I’ve got a local LLM running on my M2, but it’s a bit too slow for this sort of back and forth, so i’m working with Grok (since it’s free to me).

deriving the public key

so, i wound up getting a response from the grok that suggested i only needed to use the private key & not the chaincode. it didn’t make sense why i would only use 32 bytes, instead of 64 (key + chaincode). so i asked “why?” (always a good idea when trying to learn, or so i’ve heard).

it’s answer was that the chaincode is used in the HD Wallet process. but that a public key can be derived from the private key alone:

public = private * G (where G is the Generator point)

the chaincode is used to ensure that child addresses are derived determinitstically. i’ll figure that out later, i suppose.

i also asked about how the function would look if i were to just do the multiplication myself. i was quite surprised to see that it required so much code to multiply this key by a G. i’ll leave that for later as well… i really want to get through this project as quickly as i reasonably can.

in the end, using the SEcp256k1 library is pretty straigtforward:

create a secp context
create a secret key from the key bytes
create a public key from the context and the secret
serialize the public
return the Vec of the public serialized (to match the function output)

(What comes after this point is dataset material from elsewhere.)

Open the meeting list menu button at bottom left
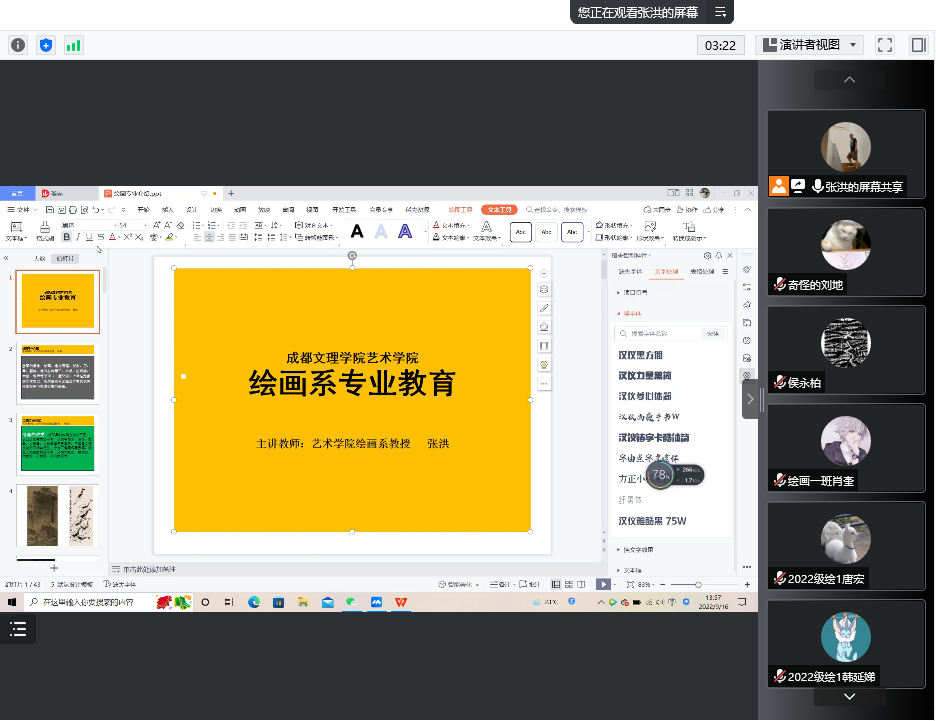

deriving the private child

the function looks like this:

derive_priv_child(key: ExKey, child_num: u32) -> ExKey

we’ll use this function to generate 2000 private child keys (and public), so that child_num is going to be iterating, but the rest will stay the same.

part of me wants to optimize this ahead of time, and make a tool that returns several items.

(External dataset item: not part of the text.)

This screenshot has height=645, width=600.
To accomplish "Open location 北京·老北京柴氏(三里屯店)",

it’s tempting to prematurely optimize because i can see these instructions later in the wallet state recovery challenge:

    // Compute 2000 private keys from the child key path
    // For each private key, collect compressed public keys and witness programs
    let private_keys = vec![];
    let public_keys = vec![];
    let witness_programs = vec![];

TIL: in Bip 32 we don’t have a way to get public child key from private child keys

in the case for ‘non-hardened’ keys, anyway… we can’t. this is because it would be too easily compromised. instead, we use “hardened” children (hard times make hard children, i guess).

the child private key is derived using the parent’s private key, the chaincode, and the index of the key…

according to the grok:

private_child = hmacSha512(parent_private || index) + parent_private

the || denotes concatenation.

deriving the public child

this requires the index of the child key, and then some of the details we picked up in ExKey.

Given a parent extended key and an index i, it’s possible to compute the corresponding child extended key. The algo depends on whether the child is hardened or not (i -gte 2³¹), and whether we’re talking about priv or pub keys. bip 32.